# very confused does anyone know why ?



## lorrainem (Sep 19, 2010)

i have bin watching the dog squard and heard that they call german shepherds landsharks,why is that and some one call my dog a land shark she is a gsd why confused


----------



## thething84 (Apr 26, 2010)

at a complete guess it would be due to the shape or a true breed german sherpheard. IIRC then actually arch down at the back quite considerably. Just a guess mine. so i not sure.


----------



## lorrainem (Sep 19, 2010)

*hi*

someone told me its tht a gsd has the smae moving tail like a shark it goes side to side


----------



## Katkatkat (Mar 18, 2010)

From what I know of it, it refers to them (mainly) in their young puppy stages when they will chew and bite everything they come in to contact, like a shark on land.


----------



## SpiritSerpents (Mar 20, 2011)

A land-shark is any dog that is exceptionally prone to biting.
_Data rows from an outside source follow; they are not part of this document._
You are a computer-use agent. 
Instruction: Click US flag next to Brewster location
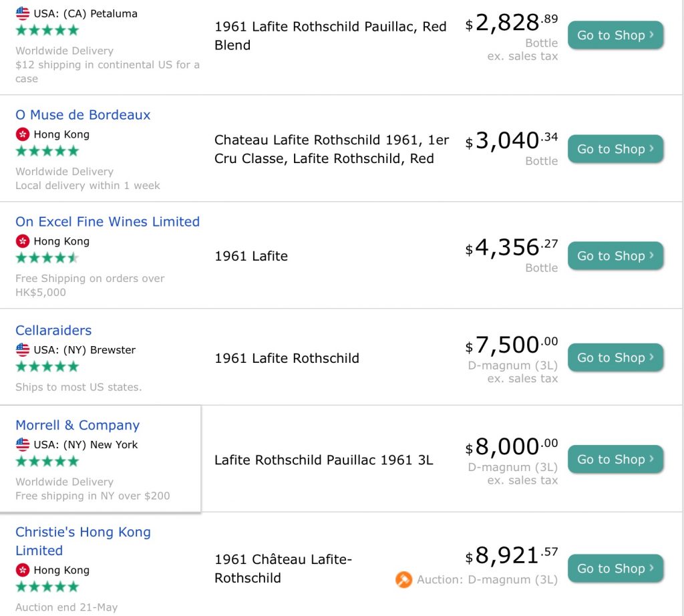pyautogui.click(x=23, y=350)
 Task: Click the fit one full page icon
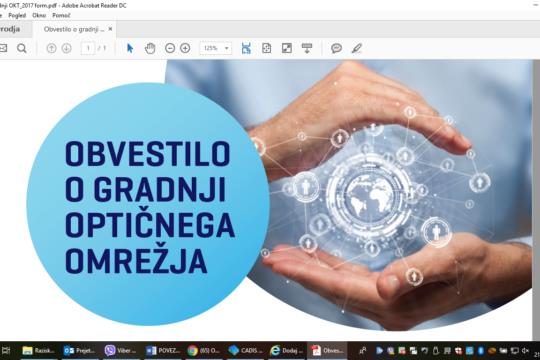tap(267, 48)
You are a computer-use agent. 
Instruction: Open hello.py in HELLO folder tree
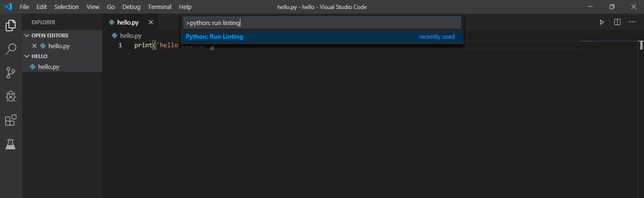click(49, 67)
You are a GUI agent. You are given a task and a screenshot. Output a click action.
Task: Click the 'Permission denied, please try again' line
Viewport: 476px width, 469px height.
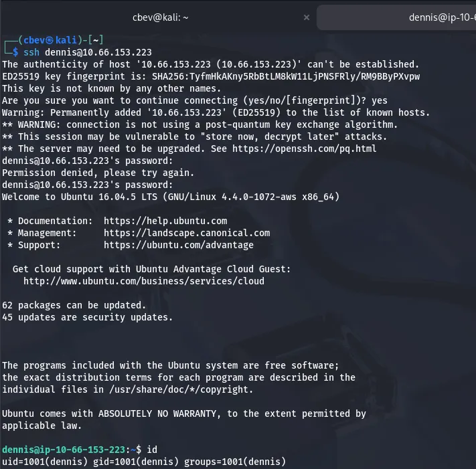(x=98, y=173)
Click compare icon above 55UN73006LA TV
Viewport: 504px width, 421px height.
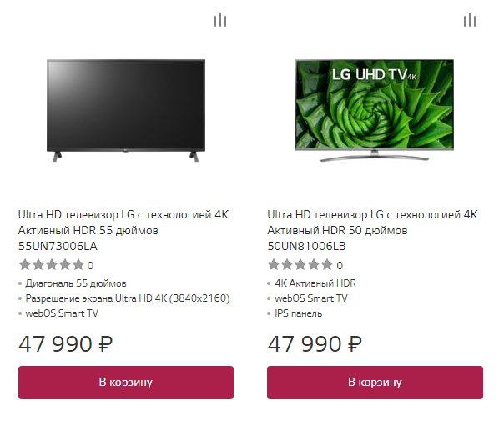(x=219, y=20)
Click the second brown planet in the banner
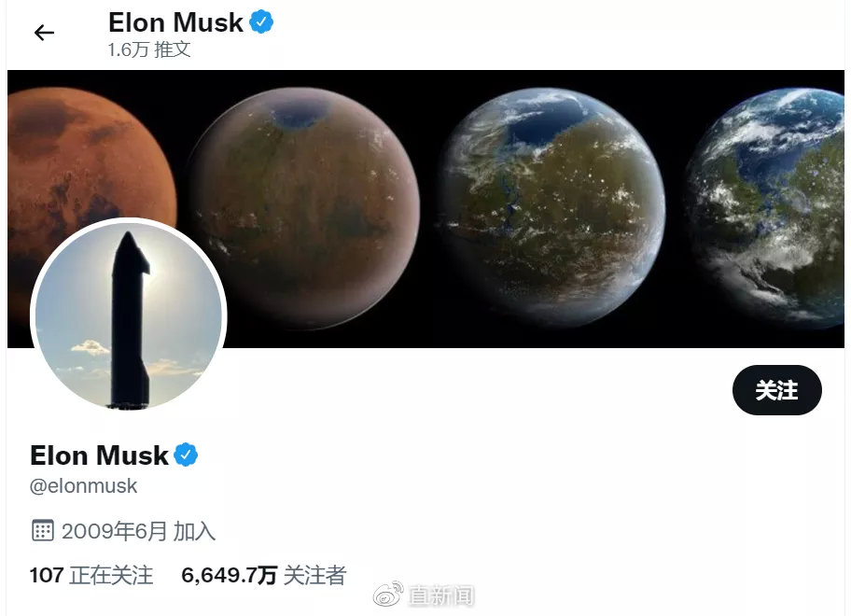 point(304,208)
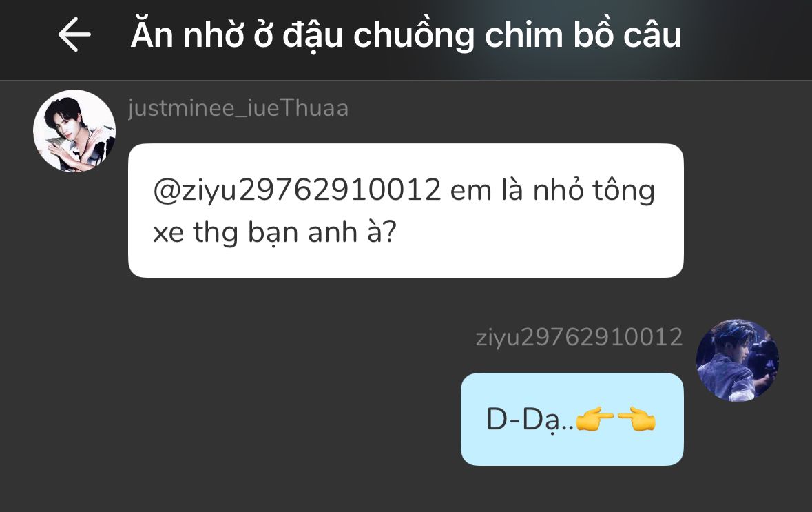
Task: Tap the justminee_iueThuaa username label
Action: click(238, 108)
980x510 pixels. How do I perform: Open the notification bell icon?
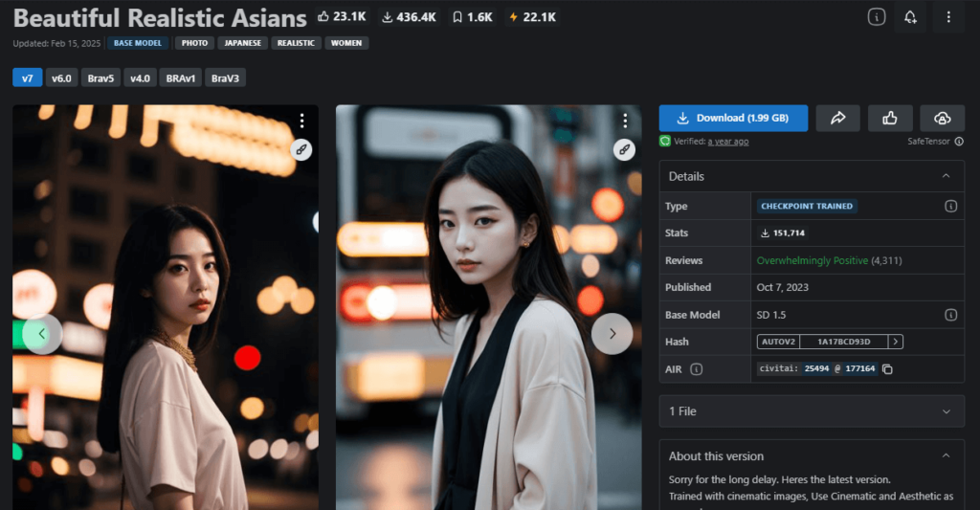(909, 17)
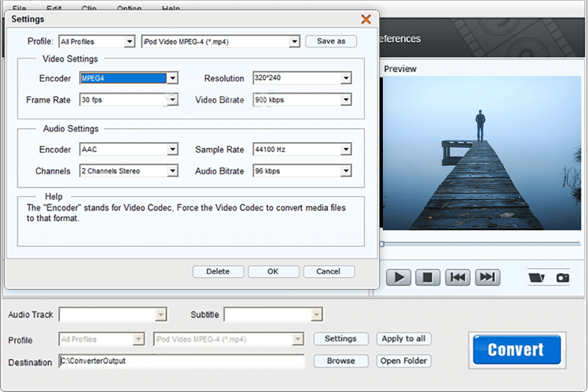
Task: Open the Profile dropdown in Settings dialog
Action: pyautogui.click(x=129, y=41)
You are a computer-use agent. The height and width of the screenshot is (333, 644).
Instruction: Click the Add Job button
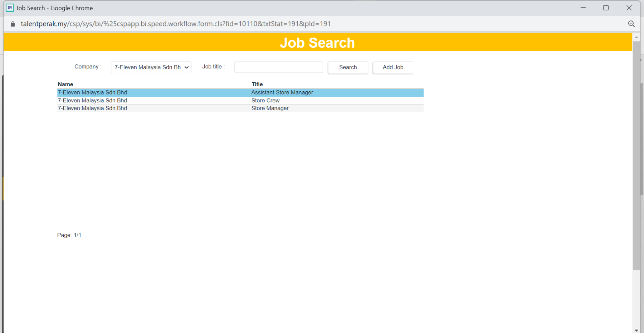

In the states, you most often hear the term applied to dogs like chihuahuas and daschunds as many people think that their aggression is 'cute' because they're small.


----------



## reptFAN (May 25, 2011)

I'm pretty sure its to with their scenting ability. the only thing a sharkhas in common with a gsd is its amazing sense of smell.


----------



## hideandseek (Jan 10, 2011)

they are called fury land shark's because it is a nick name given to them by the police...................... it just relate's to their aggresion and stamina when working !!


----------